Background. The initial global outbreak of the novel coronavirus disease 2019 (COVID-2019) pandemic, responsible for the severe acute respiratory syndrome 2 (SARS-CoV-2), was first reported in Wuhan, China, at the end of December 2019. COVID-19 shares similarities with the severe acute respiratory syndrome coronavirus (SARS-CoV), Middle East respiratory syndrome coronavirus (MERS-CoV), and it behaves similarly to influenza with a high intranasal viral load. The genome sequence of COVID-19 opened the opportunity for multiple in vitro and clinical trials, but we still do not have a clear path to treatment. Chlorpheniramine is a safe and effective antihistamine with potent antiviral activity against various strains of influenza A/B, thus suggesting that CPM has broad antiviral activity. We tested the virucidal potential of chlorpheniramine maleate (CPM) in a nasal spray composition currently in development as an anti-allergy medication.Methods. The virucidal activity of chlorpheniramine maleate was tested using viral stock of SARS-CoV-2, USA-WA1/2020 strain in Vero 76 infected cells.

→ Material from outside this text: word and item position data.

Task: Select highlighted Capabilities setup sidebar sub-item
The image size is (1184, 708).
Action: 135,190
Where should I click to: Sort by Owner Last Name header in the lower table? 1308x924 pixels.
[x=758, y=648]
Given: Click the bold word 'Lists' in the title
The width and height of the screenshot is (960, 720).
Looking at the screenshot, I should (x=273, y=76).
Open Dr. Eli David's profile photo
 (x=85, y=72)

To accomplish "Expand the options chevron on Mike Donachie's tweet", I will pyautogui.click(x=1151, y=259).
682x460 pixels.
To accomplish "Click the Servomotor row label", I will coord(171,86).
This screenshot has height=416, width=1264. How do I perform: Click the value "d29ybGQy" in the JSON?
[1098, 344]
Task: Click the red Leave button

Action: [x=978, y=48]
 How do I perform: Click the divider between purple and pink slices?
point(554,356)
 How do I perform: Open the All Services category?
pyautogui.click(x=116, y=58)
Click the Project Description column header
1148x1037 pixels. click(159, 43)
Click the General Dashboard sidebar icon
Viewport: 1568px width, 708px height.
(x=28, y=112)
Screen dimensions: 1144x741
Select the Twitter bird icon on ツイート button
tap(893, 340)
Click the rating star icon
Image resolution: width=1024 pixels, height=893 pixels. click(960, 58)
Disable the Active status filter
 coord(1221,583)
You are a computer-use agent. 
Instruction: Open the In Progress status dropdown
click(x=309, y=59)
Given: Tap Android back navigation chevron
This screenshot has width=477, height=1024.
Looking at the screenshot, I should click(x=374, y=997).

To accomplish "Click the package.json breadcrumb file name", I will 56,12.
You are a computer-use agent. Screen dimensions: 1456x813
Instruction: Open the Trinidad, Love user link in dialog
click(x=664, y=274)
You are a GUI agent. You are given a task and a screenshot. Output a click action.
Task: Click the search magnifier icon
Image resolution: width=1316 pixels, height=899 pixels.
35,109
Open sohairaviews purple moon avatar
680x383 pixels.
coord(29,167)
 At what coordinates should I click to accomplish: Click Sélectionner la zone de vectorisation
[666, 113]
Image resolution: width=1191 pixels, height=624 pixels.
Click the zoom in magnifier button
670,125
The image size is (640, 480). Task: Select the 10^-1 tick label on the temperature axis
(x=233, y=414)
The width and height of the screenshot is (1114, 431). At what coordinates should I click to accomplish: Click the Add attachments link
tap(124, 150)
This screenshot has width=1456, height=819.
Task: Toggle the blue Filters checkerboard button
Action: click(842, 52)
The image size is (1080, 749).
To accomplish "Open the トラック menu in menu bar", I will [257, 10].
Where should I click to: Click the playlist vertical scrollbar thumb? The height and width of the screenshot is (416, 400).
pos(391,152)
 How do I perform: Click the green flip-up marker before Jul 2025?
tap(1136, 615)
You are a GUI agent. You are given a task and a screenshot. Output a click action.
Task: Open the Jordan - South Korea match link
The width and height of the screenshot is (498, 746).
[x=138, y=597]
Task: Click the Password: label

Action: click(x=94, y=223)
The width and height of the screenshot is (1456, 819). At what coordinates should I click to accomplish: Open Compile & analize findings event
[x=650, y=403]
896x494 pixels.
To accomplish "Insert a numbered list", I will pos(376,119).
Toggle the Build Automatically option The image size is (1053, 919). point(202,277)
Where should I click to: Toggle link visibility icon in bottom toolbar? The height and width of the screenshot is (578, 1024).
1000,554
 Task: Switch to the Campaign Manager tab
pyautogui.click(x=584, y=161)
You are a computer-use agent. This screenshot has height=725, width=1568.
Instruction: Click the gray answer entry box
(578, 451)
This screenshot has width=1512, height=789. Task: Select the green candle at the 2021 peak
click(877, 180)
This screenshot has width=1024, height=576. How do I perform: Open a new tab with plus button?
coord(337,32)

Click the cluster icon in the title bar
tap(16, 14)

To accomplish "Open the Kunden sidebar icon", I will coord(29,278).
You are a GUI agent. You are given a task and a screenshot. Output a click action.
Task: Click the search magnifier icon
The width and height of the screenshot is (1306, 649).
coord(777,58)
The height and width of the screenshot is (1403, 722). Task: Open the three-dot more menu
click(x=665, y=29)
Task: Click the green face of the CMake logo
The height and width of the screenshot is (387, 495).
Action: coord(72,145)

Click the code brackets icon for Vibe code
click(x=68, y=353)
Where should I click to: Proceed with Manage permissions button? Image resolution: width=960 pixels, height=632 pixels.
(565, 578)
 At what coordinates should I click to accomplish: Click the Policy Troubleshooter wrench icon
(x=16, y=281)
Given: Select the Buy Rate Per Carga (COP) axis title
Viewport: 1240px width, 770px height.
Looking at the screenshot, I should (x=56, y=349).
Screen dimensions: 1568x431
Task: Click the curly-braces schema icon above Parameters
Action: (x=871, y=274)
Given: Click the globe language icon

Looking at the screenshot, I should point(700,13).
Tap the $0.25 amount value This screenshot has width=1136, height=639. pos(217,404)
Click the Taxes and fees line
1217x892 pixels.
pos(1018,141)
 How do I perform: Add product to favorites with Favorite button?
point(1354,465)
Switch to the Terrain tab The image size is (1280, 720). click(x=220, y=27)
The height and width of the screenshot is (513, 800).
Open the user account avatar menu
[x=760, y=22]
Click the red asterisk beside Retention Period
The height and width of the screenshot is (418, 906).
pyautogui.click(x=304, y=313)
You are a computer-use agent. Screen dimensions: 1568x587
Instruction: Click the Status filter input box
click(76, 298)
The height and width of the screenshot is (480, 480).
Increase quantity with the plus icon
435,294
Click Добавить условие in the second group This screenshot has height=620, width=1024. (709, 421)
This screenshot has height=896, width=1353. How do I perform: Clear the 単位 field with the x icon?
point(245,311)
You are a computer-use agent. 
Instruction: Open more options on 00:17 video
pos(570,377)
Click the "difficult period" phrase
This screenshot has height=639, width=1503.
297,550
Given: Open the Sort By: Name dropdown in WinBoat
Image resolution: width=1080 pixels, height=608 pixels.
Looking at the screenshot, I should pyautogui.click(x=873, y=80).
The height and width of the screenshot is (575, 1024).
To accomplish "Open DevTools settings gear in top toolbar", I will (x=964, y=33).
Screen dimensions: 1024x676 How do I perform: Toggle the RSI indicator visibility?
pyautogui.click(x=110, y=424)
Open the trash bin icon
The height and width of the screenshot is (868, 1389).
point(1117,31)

The end-point titer (CCID50) values were calculated with the Reed-Muench (1948) equation. Three independent replicates of each sample were tested, and the average and standard deviation were calculated. Results were compared with untreated controls by one-way ANOVA with Dunnett’s multiple comparison test in GraphPad Prism (version 8) software. Results. After 25-minutes of contact time, the nasal spray reduced the levels of the virus from 4.2 to 1.7 log10 CCID50 per 0.1 mL, a statistically significant reduction of 2.5 log10 CCID50.Conclusions. This study demonstrates the strong virucidal effect against SARS-CoV-2 of a nasal spray containing chlorpheniramine maleate. Given that CPM has broad antiviral effects against influenza, virucidal effect against SARS-CoV-2, and coadjuvant effects with hydroxychloroquine in treating multidrug-resistant malaria with minimal side effects. We propose two further studies: a randomized placebo-controlled study of intranasally delivered chlorpheniramine in patients with mild to moderate SARS-CoV-2, and a second study aiming to determine the potential antiviral and adjuvant effects of CPM plus hydroxychloroquine, versus chloroquine alone, in hospitalized patients with SARS-CoV-2.